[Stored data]
◆ ◆ ◆ ◆ ◆

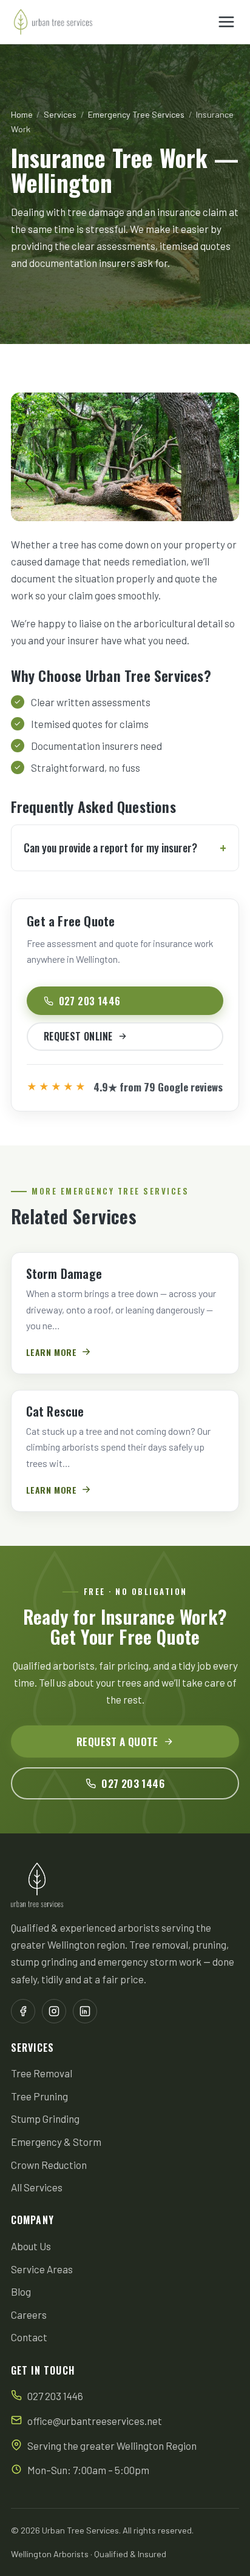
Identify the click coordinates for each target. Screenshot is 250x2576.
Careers (29, 2314)
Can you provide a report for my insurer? (110, 847)
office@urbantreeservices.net (94, 2421)
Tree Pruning (39, 2096)
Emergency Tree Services (136, 114)
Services (60, 114)
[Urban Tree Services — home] (53, 22)
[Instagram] (54, 2011)
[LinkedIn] (85, 2011)
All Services (36, 2187)
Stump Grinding (45, 2118)
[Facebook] (23, 2011)
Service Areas (42, 2269)
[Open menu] (227, 22)
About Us (31, 2246)
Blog (21, 2291)
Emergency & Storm (56, 2142)
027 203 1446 (90, 1001)
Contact (29, 2337)
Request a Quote (117, 1741)
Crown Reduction (49, 2165)
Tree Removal (41, 2073)
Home (22, 114)
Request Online (78, 1036)
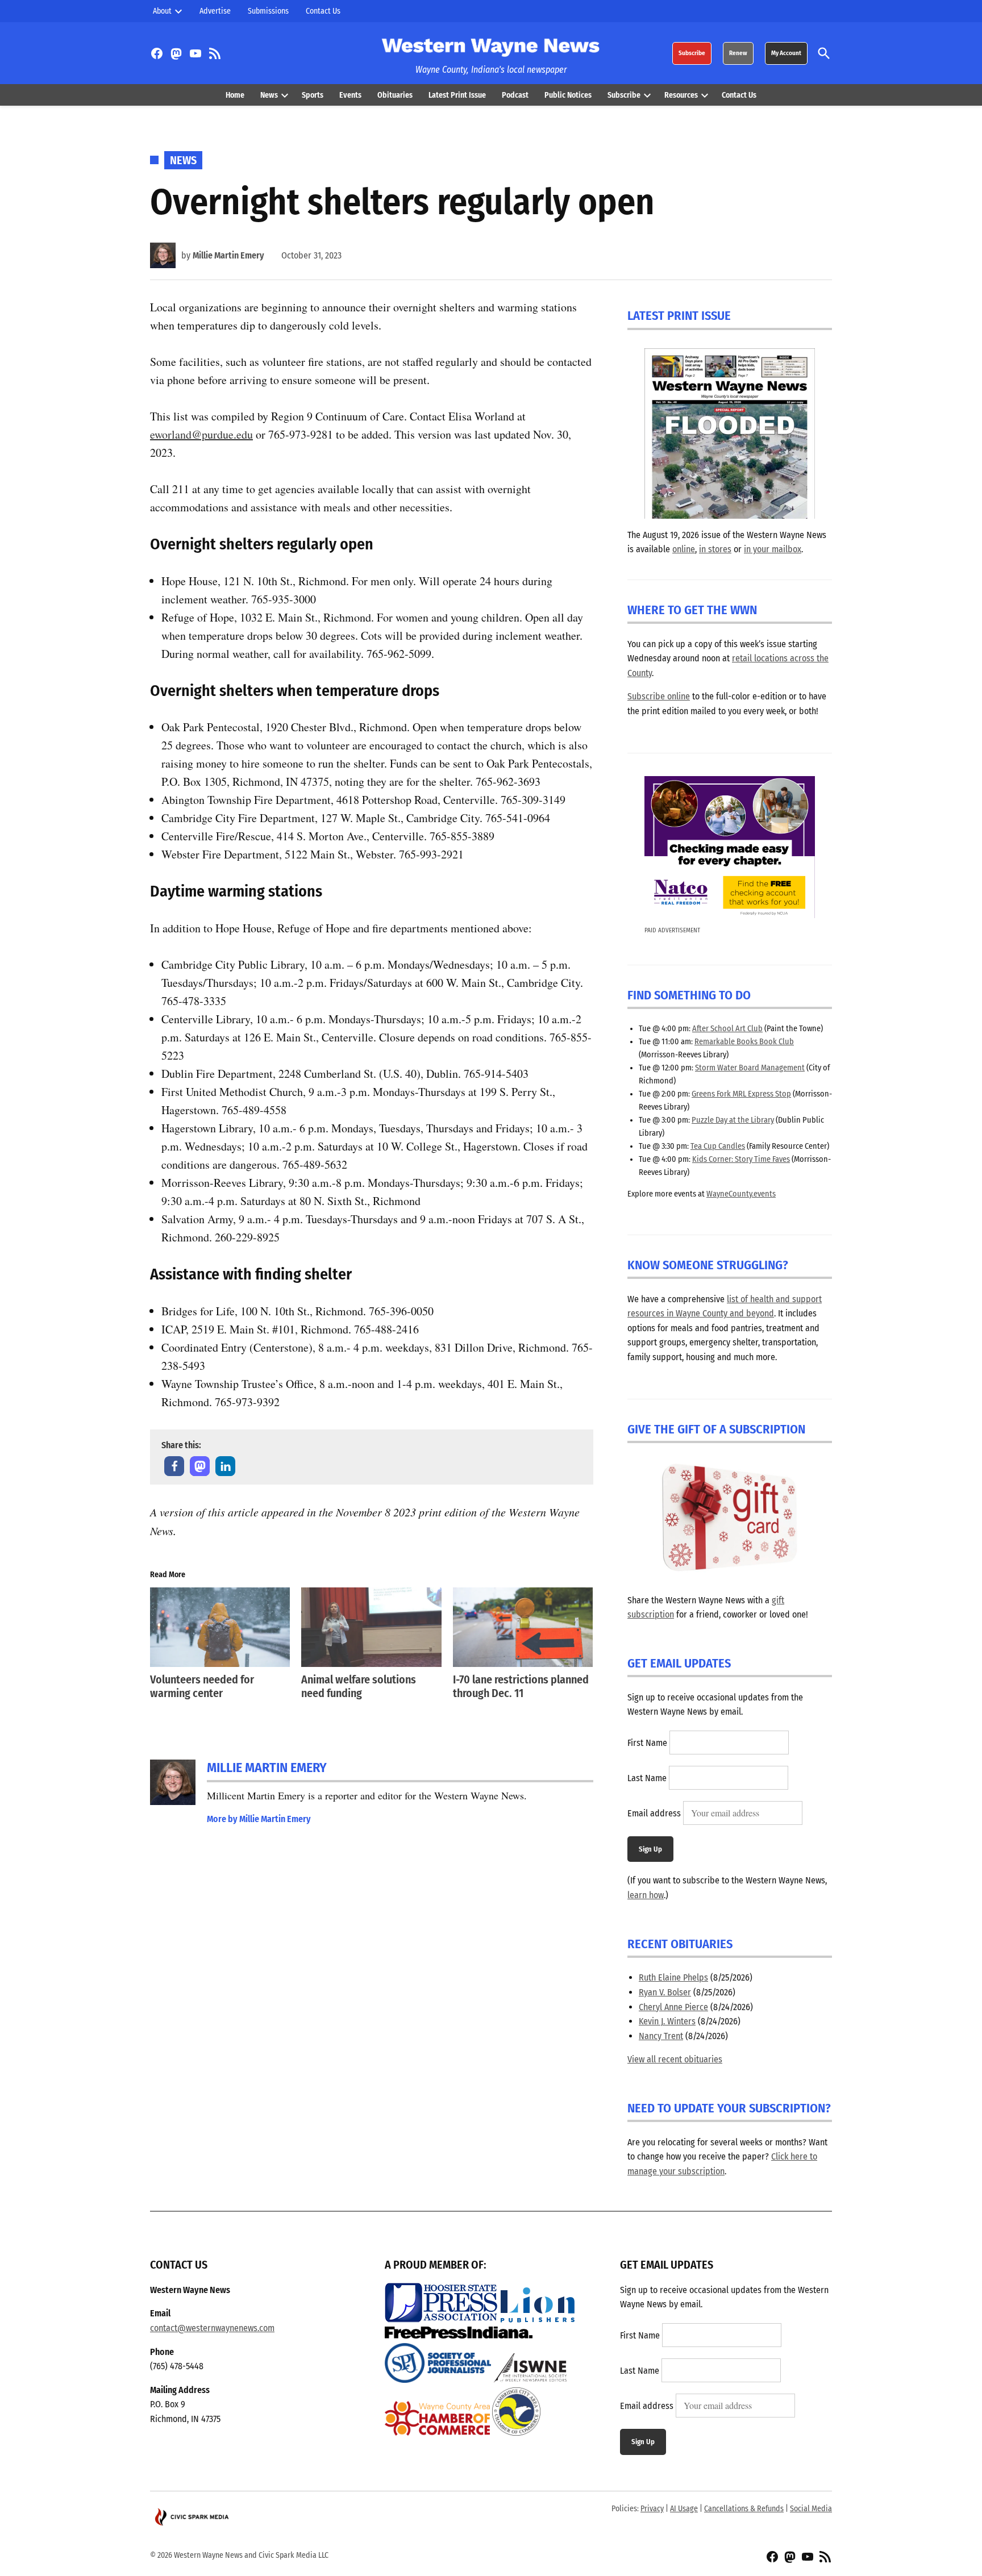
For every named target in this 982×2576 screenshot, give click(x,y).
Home (235, 95)
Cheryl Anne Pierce (673, 2007)
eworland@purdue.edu (201, 434)
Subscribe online (658, 696)
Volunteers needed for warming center (202, 1686)
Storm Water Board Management (750, 1068)
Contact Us (323, 11)
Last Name (647, 1778)
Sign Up (650, 1849)
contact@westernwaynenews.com (212, 2328)
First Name (647, 1742)
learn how (645, 1895)
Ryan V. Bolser (665, 1992)
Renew (738, 53)
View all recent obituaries (674, 2059)
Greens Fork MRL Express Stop (741, 1094)
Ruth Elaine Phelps (673, 1977)
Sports (312, 95)
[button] (174, 1466)
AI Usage (684, 2509)
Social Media (811, 2509)
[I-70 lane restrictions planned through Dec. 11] (523, 1627)
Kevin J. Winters (667, 2021)
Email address (654, 1813)
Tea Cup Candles (717, 1146)
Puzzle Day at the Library (733, 1120)
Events (350, 95)
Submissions (268, 11)
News (269, 95)
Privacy (652, 2509)
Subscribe (692, 53)
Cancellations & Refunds (744, 2509)
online (683, 549)
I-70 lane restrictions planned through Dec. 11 (521, 1686)
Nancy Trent (661, 2036)
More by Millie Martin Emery (259, 1819)
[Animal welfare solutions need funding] (371, 1627)
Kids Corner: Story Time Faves (741, 1159)
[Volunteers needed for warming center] (220, 1627)
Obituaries (395, 95)
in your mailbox (772, 549)
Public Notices (568, 95)
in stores (715, 549)
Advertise (215, 11)
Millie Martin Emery (228, 255)
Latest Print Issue (457, 95)
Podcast (515, 95)
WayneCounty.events (741, 1194)
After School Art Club (727, 1028)
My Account (786, 53)
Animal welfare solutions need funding (358, 1686)
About (162, 11)
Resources (681, 95)
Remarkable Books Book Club (744, 1042)
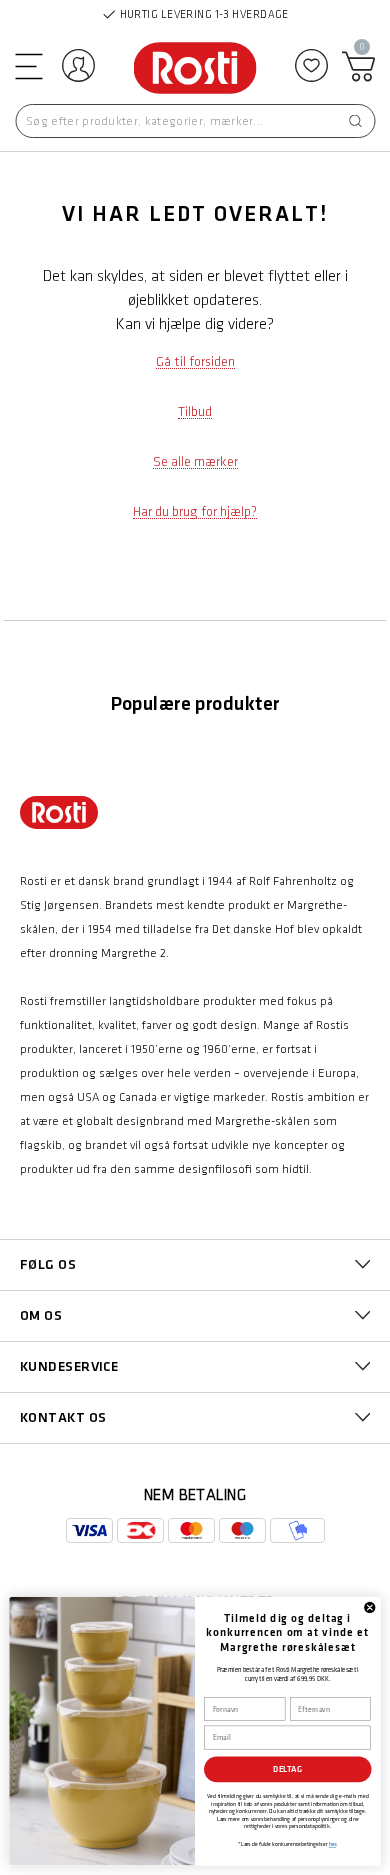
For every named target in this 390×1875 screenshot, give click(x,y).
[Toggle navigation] (27, 65)
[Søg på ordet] (355, 121)
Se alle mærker (195, 461)
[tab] (195, 1265)
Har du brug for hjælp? (195, 511)
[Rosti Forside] (195, 69)
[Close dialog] (370, 1608)
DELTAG (287, 1769)
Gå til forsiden (195, 361)
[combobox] (195, 121)
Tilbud (195, 411)
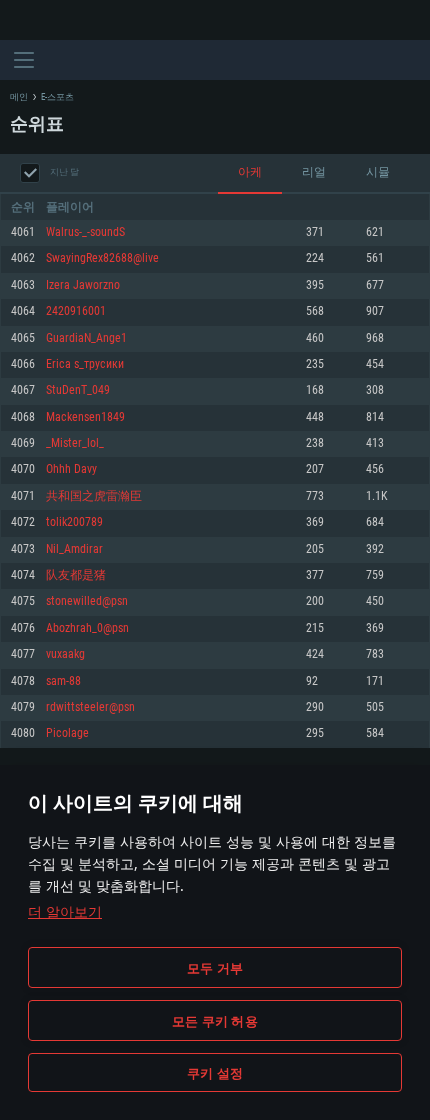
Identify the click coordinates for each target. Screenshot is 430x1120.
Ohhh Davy (71, 469)
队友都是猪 (76, 575)
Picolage (67, 733)
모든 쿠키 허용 (215, 1021)
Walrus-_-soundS (85, 232)
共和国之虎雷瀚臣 (94, 496)
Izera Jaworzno (83, 285)
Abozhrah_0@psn (87, 628)
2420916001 (76, 311)
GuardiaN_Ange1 (86, 338)
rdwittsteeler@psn (90, 707)
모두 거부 (215, 968)
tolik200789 (74, 522)
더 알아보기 (65, 911)
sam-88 (63, 681)
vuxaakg (65, 654)
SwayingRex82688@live (102, 258)
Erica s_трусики (85, 364)
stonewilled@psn (87, 601)
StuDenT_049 (78, 390)
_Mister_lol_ (75, 443)
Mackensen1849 (85, 417)
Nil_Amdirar (74, 549)
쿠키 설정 (215, 1073)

◆ ◆ ◆ ◆ ◆

* _Task to complete_: The required output is the lines from the one holding "共和国之虎雷瀚臣 (94, 496)" through the last line of the entries above, copied exactly.

* _Exercise solution_:
共和国之虎雷瀚臣 (94, 496)
Izera Jaworzno (83, 285)
Abozhrah_0@psn (87, 628)
2420916001 (76, 311)
GuardiaN_Ange1 (86, 338)
rdwittsteeler@psn (90, 707)
모두 거부 (215, 968)
tolik200789 (74, 522)
더 알아보기 (65, 911)
sam-88 (63, 681)
vuxaakg (65, 654)
SwayingRex82688@live (102, 258)
Erica s_трусики (85, 364)
stonewilled@psn (87, 601)
StuDenT_049 (78, 390)
_Mister_lol_ (75, 443)
Mackensen1849 (85, 417)
Nil_Amdirar (74, 549)
쿠키 설정 (215, 1073)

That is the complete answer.